The noble Viscount, Lord Stonehaven, made a number of points about the difficulties of arranging transport from markets for animals. As he recognised, it is not a point which arises in the Bill but, notwithstanding, I will certainly look into what he has said.

The noble Lord, Lord Inglewood, referred to the Second World Food Congress which takes place at The Hague in June of this year, under the direction of the Food and Agriculture Organisation of the United Nations. It was very pleasing to hear from the noble Lord, Lord Inglewood, so speedy a confirmation that what was said in the Statement repeated by my noble friend the Leader of the House was borne out by the fact that he had, in fact, sought information from civil servants, and no civil servant said to him, "I am very sorry; the Prime Minister has told me not to answer you".

The Director-General of the F.A.O. asks Governments to make wide-ranging nominations of individuals to represent every aspect of national life concerned with food. The Minister of Overseas Development, who has overall responsibility for relations with the Food and Agriculture Organisation has in consultation with the Voluntary Committee on Overseas Aid and Development and the United Kingdom Committee for the Freedom From Hunger Campaign, responded to this request by nominating representatives from voluntary organisations, farmers' organisations, youth groups, business, industry, the trade unions and scientific and academic institutions. The Director-General is in the process of making his own choice of participants and will issue personal invitations to those selected. All individuals will attend in their personal capacity and there will be no national delegation as such. The Parliamentary Secretary of the Ministry of Overseas Development is expected to be at the head of the United Kingdom contingent, and he will be supported by a small party of officials.

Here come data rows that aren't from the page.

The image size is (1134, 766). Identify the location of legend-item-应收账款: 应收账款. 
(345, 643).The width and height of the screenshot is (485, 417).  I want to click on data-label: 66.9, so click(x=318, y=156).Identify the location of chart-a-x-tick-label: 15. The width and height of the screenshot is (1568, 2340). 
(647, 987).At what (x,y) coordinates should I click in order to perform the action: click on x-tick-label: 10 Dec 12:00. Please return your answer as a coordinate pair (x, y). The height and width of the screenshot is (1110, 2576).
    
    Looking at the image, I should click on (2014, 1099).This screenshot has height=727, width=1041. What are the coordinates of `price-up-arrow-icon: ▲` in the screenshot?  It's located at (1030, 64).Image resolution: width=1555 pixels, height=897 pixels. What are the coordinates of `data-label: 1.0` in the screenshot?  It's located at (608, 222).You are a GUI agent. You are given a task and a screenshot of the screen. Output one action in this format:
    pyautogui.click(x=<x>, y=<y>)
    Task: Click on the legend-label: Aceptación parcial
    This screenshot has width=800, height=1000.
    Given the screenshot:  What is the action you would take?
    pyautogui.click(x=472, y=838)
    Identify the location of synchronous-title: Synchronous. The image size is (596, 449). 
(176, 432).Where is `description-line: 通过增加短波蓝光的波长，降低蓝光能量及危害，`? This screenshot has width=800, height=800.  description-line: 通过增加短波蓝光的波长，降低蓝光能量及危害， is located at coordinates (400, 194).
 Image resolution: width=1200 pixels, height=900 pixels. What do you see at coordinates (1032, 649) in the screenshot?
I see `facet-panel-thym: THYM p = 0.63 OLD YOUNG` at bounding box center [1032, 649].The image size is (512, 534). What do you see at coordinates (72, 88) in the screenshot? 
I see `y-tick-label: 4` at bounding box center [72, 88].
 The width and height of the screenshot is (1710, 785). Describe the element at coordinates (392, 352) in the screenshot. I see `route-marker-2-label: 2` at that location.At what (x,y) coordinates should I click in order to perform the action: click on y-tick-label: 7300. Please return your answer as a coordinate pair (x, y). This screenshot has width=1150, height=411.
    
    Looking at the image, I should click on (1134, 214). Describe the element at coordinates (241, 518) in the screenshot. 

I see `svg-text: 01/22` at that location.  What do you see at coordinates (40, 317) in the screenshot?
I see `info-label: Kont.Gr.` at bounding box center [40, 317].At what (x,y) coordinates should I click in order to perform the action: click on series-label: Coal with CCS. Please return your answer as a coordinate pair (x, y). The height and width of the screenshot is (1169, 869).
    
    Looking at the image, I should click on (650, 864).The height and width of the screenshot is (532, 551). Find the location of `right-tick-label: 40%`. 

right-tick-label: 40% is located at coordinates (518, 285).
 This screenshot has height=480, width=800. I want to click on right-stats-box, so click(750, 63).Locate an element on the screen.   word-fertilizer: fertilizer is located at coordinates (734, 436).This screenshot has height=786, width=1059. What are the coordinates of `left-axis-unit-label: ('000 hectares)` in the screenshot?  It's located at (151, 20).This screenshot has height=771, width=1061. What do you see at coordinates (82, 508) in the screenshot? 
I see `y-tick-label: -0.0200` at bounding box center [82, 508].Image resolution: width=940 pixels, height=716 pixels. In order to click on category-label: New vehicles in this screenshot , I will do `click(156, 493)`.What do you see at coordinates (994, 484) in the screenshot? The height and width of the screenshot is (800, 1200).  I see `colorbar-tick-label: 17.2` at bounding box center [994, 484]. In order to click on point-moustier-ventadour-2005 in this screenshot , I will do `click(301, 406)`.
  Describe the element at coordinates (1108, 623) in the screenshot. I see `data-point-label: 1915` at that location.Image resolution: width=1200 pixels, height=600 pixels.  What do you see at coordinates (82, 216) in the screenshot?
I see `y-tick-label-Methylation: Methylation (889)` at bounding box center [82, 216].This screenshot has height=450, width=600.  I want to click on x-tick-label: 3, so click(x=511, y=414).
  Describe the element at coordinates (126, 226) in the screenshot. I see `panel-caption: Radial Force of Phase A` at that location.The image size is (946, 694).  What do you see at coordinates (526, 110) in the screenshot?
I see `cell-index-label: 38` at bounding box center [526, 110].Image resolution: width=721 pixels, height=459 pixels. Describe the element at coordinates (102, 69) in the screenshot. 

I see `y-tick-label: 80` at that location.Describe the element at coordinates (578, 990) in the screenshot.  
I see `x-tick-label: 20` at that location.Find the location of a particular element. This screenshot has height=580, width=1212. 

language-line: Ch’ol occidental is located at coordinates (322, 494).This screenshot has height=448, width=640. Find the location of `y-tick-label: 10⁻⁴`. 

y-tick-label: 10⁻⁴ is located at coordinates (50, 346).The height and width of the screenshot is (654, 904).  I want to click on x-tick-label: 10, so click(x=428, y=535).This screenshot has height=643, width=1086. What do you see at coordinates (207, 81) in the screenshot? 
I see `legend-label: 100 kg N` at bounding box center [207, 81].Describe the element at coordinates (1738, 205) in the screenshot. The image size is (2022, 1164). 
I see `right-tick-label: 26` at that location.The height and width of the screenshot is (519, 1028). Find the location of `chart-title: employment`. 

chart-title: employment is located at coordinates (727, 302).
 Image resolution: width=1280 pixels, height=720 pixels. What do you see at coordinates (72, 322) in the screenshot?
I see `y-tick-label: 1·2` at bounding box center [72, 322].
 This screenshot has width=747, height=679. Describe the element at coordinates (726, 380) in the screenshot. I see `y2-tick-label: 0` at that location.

Finally, my Lords, the noble Lord, Lord Monk Bretton, asked a question which I think must have occurred to quite a number of noble Lords, though he was the only one to raise it. The use of the Annual Review machinery to finance the Agricultural Training Board will apply only for the operations of the Board from September 1, 1969. There will therefore be no question that farmers who have paid their levies for previous years will be paying twice; nor is there any possibility that farmers who have not yet paid their levy will get away with it.

My Lords, the Government regard this as an important Bill which in a number of ways establishes the framework for the industry's operations over the next decade. It has been pleasing to hear, in the many contributions to our debate this afternoon, a wide measure of support expressed. Of course, different points of view have been put forward on some aspects, and no doubt we shall have ample opportunity to go into these in detail during the Committee stage. I think I shall look forward to that, but for the time being I commend the Bill as it stands to your Lordships.

On Question, Bill read 2a, and committed to a Committee of the Whole House.